Aus diesem Grund versuchen sie, ihre Opfer zu erziehen. Sie sind sich zwar (fast) sicher, dass die niemals ihre Klasse und Güte erreichen werden, doch ein bisschen maßregeln hat schließlich noch niemandem geschadet (denken sie). Sie weisen also ihre Opfer in die Schranken, damit die demütig werden und nicht glauben, sie könnten den toxischen Menschen irgendwie übertrumpfen.
Sie wollen also Macht und Kontrolle über ihr Opfer haben, und Sätze wie „ohne mich bist du nichts“ oder „ohne mich kannst du nichts“ sind da nur ein Mittel von vielen, um Moral und Selbstwert ihres Opfers derart zu erniedrigen, dass es sich leichter führen lässt.
Was du über Sätze wie „du bist nichts ohne mich“ oder „du kannst nichts ohne mich“ sonst noch wissen solltest
Es ist sehr, sehr schwer, die Ohren einfach bei solchen Sätzen zu verschließen. Das Ganze überhaupt nicht an sich herankommen zu lassen, ist fast unmöglich. Bei vielen bleibt mindestens ein Fünkchen davon übrig, das zu einem lodernden Feuer werden kann, wenn der toxische Mensch mit weiteren Methoden arbeitet (was er ja meistens tut). Durch solche ständigen Abwertungen säen toxische Menschen Zweifel, verzerren die Wahrnehmung ihrer Opfer und halten sie in einem anhaltenden Zustand der tiefen Verunsicherung. Aus diesem Grund solltest du, falls du betroffen bist, Folgendes wissen:
- Du bist ein wertvoller Mensch.
- Du bist ohne den toxischen Menschen sehr viel, wahrscheinlich sogar sehr viel mehr als mit ihm.
- Der toxische Mensch ist wie ein Bremsklotz für dich. Möglich, dass er dir irgendwann einmal eine Tür geöffnet hat oder dich bei etwas Wichtigem unterstützt hat. Doch kannst du davon ausgehen, dass du einen viel zu hohen Preis dafür bezahlen musst(est). Denn der toxische Mensch möchte nicht, dass du dich zum Positiven entwickelst, dass du beliebt und erfolgreich bist. Er möchte, dass du ihm gehorchst, keine Schande machst und jederzeit zur Verfügung stehst – sonst nichts. Und um dich so klein zu halten, setzt er alle denkbaren Mittel ein, egal, ob er dir damit schadet oder nicht.
- Hast du selbst tatsächlich Zweifel, ob du ohne diesen Menschen überhaupt klarkommen würdest, dann mach dir einmal eine Liste mit den Dingen, die dieser Mensch konkret für dich getan hat (nicht nur gesagt, sondern wirklich getan hat). Und vergleiche sie mit den Dingen, die du selbst geschafft hast. In der Regel ist die Seite mit deinen Errungenschaften wesentlich länger und bedeutender und zeigt, dass du es auch alleine hättest schaffen können.

Datensätze:

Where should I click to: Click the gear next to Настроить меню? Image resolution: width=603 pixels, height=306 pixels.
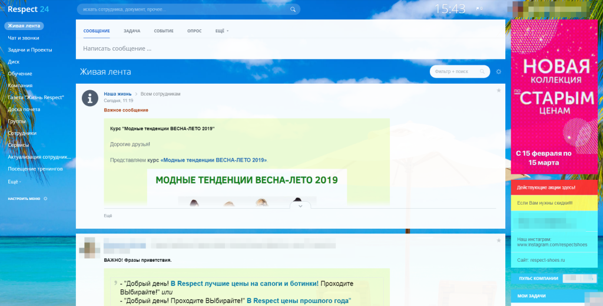[45, 199]
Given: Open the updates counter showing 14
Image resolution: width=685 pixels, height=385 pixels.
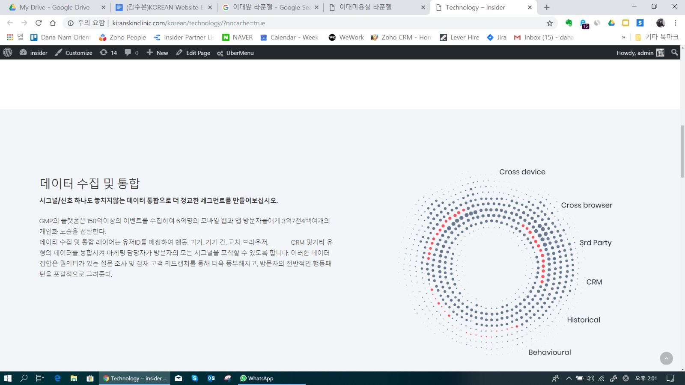Looking at the screenshot, I should point(108,53).
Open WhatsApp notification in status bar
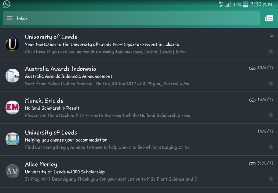This screenshot has height=193, width=278. (x=6, y=4)
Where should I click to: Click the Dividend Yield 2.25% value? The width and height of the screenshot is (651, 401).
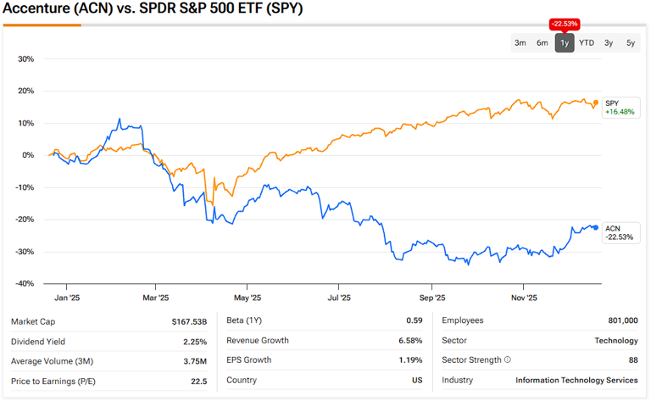click(x=195, y=341)
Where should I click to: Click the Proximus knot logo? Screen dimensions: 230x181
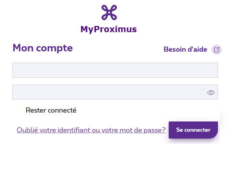pos(109,12)
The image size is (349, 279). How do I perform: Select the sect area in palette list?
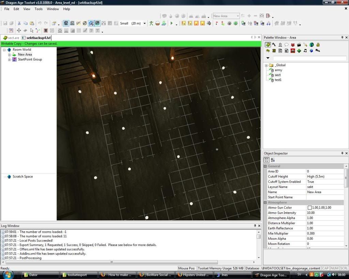click(x=277, y=75)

Arbeitsauftrag: Nenne alle Sätze, die im Text über toxische Menschen in Anführungszeichen stehen, in der Reihenfolge ihres Auftretens. Das Material ist hierfür ohne Bedeutung.

Lösung:
- „ohne mich bist du nichts“
- „ohne mich kannst du nichts“
- „du bist nichts ohne mich“
- „du kannst nichts ohne mich“